Data provided:

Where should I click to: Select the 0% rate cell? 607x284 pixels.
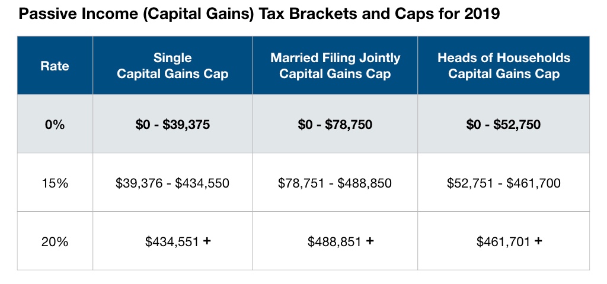(x=55, y=125)
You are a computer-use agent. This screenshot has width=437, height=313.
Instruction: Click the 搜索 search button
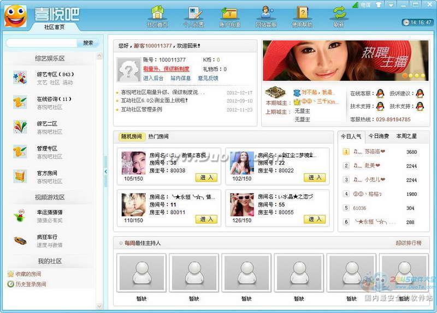click(x=88, y=43)
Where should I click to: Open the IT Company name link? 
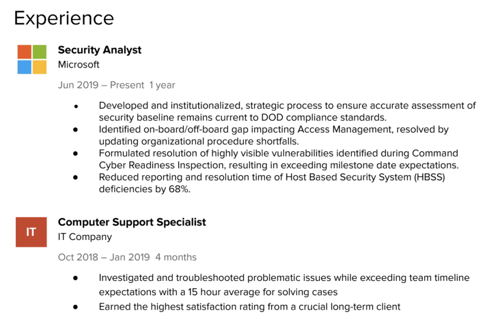tap(85, 237)
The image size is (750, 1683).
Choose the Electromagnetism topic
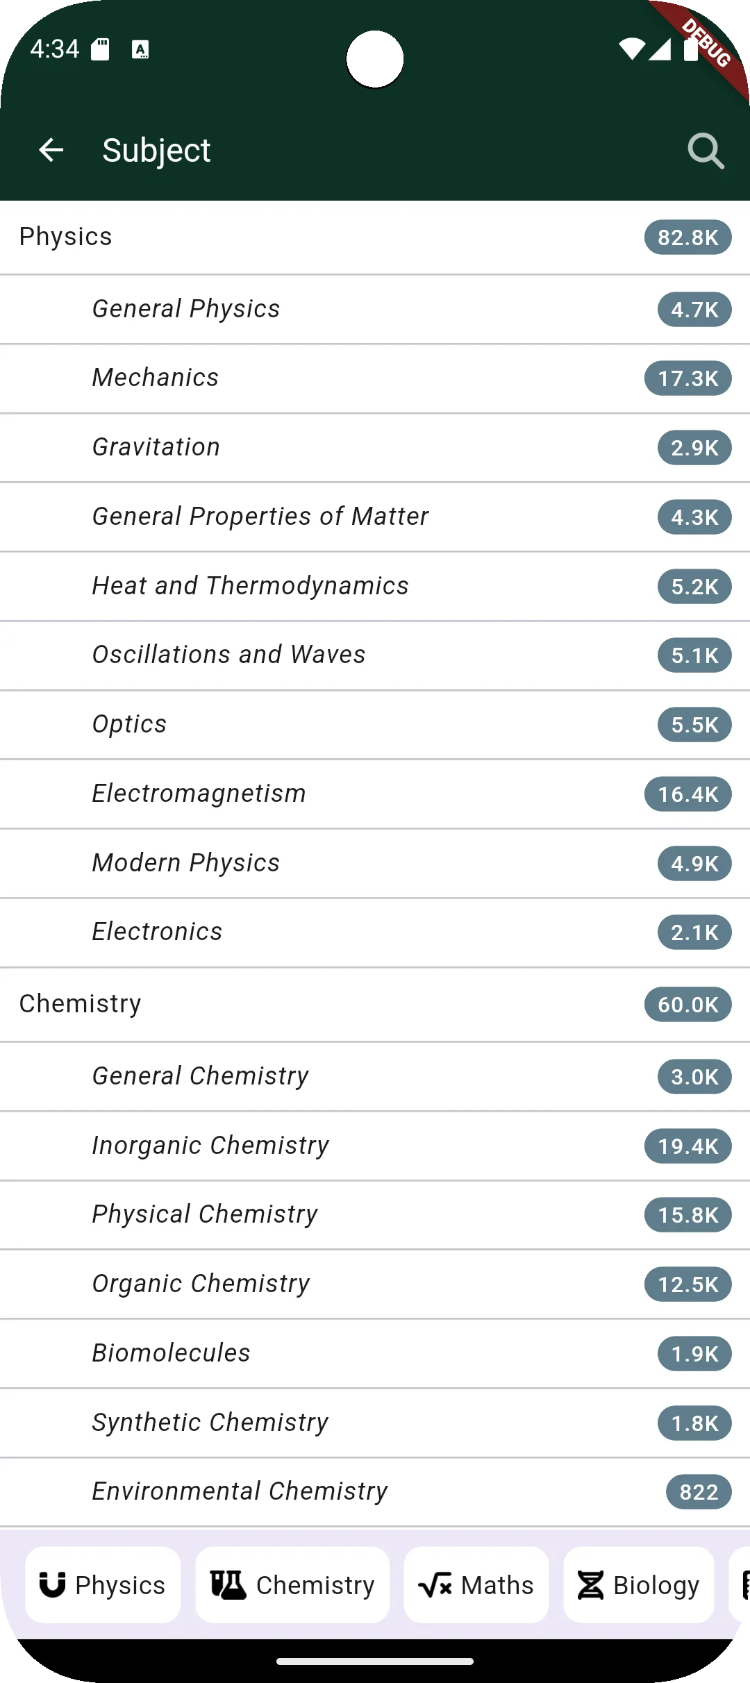coord(199,794)
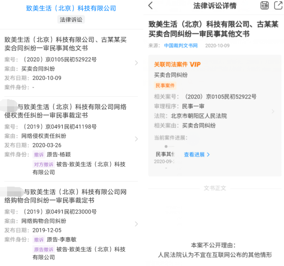284x266 pixels.
Task: Open 中国裁判文书网 source link
Action: click(x=181, y=45)
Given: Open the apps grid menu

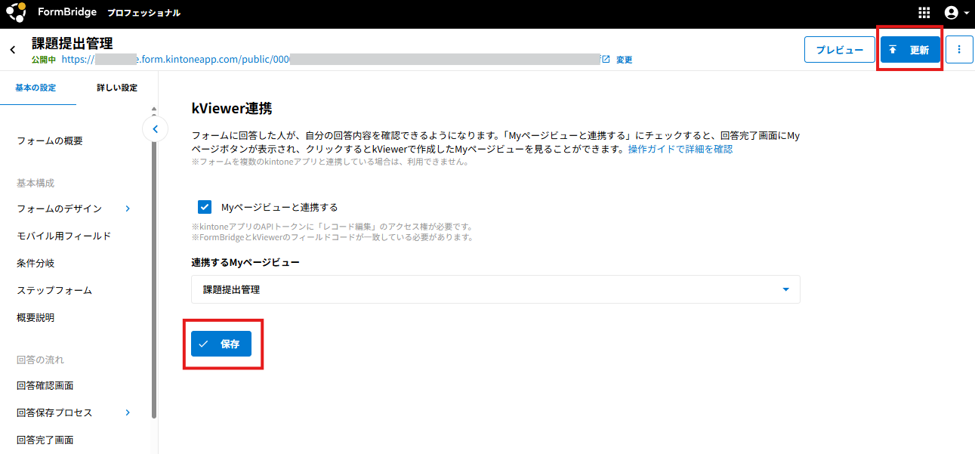Looking at the screenshot, I should pos(924,13).
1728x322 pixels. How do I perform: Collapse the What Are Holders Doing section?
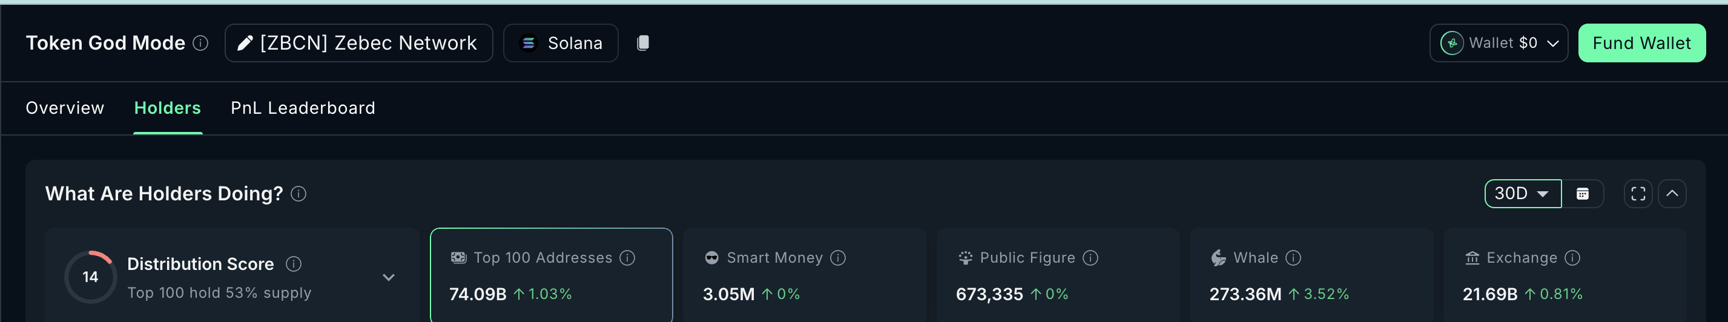[x=1672, y=194]
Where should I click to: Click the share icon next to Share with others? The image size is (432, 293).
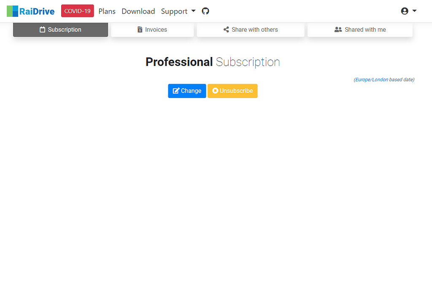coord(225,30)
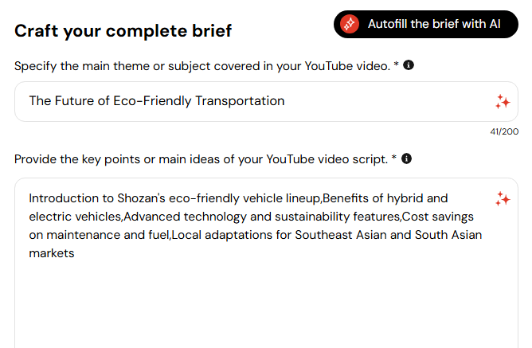
Task: Click AI sparkle icon in the theme field
Action: click(503, 102)
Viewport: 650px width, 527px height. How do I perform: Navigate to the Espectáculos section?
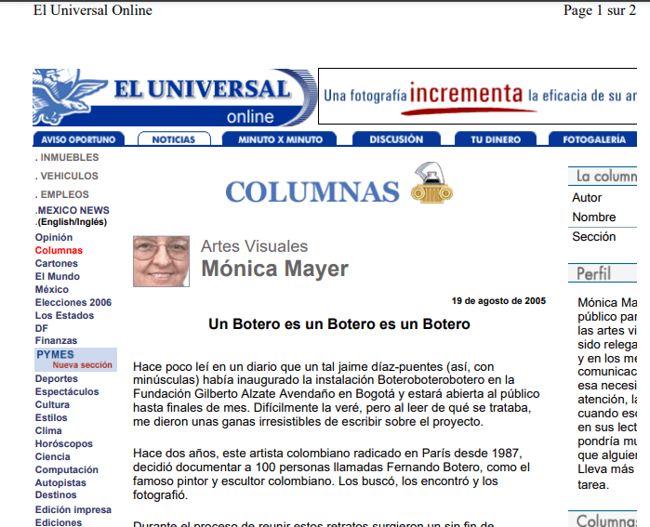67,392
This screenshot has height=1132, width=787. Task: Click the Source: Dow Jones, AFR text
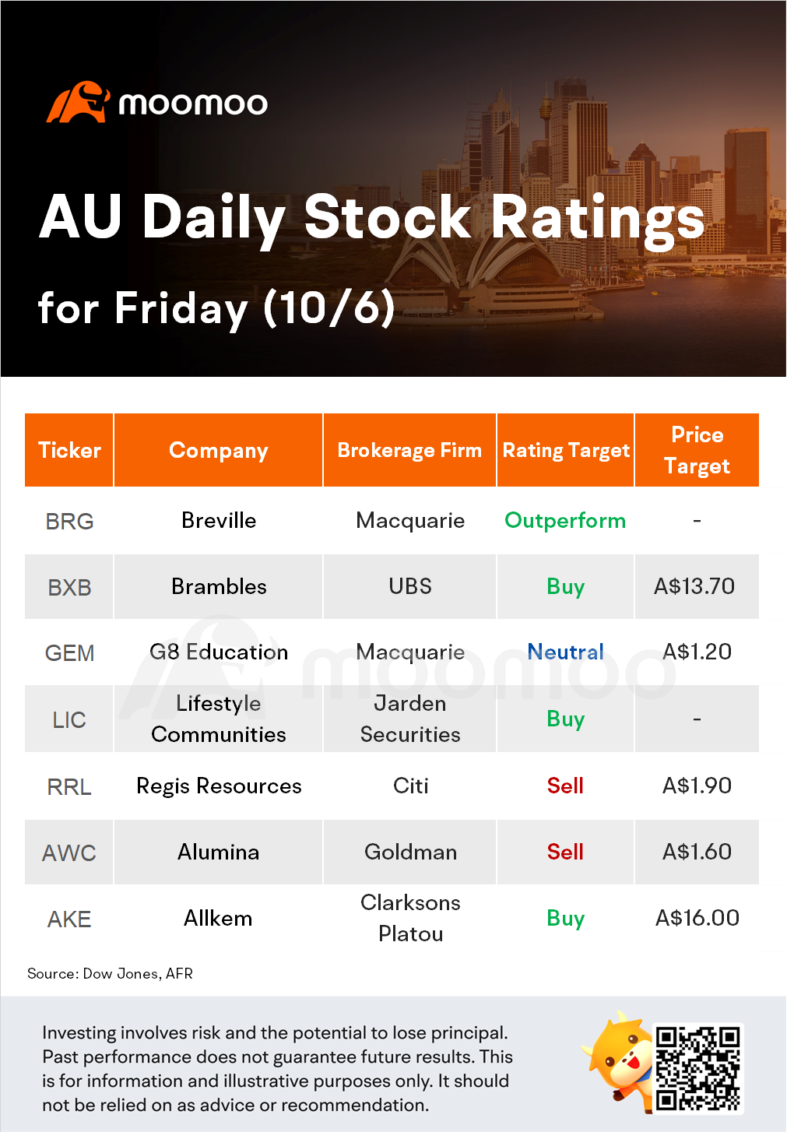coord(110,973)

Try it: Where the line containing "Given: Open the apps grid menu" appears, begin writing out the lines word for word, and continue through the last line of the data, leaving out pictures.

Exercise answer:
Given: Open the apps grid menu

Looking at the screenshot, I should pos(924,13).
1728x322 pixels. How do I perform: Collapse the What Are Holders Doing section?
[x=1672, y=194]
Where should I click to: Click the share icon next to Share with others? The image size is (432, 293).
coord(225,30)
Task: Click AI sparkle icon in the theme field
Action: click(503, 102)
Viewport: 650px width, 527px height. How do I perform: Navigate to the Espectáculos section?
67,392
This screenshot has height=1132, width=787. Task: Click the Source: Dow Jones, AFR text
coord(110,973)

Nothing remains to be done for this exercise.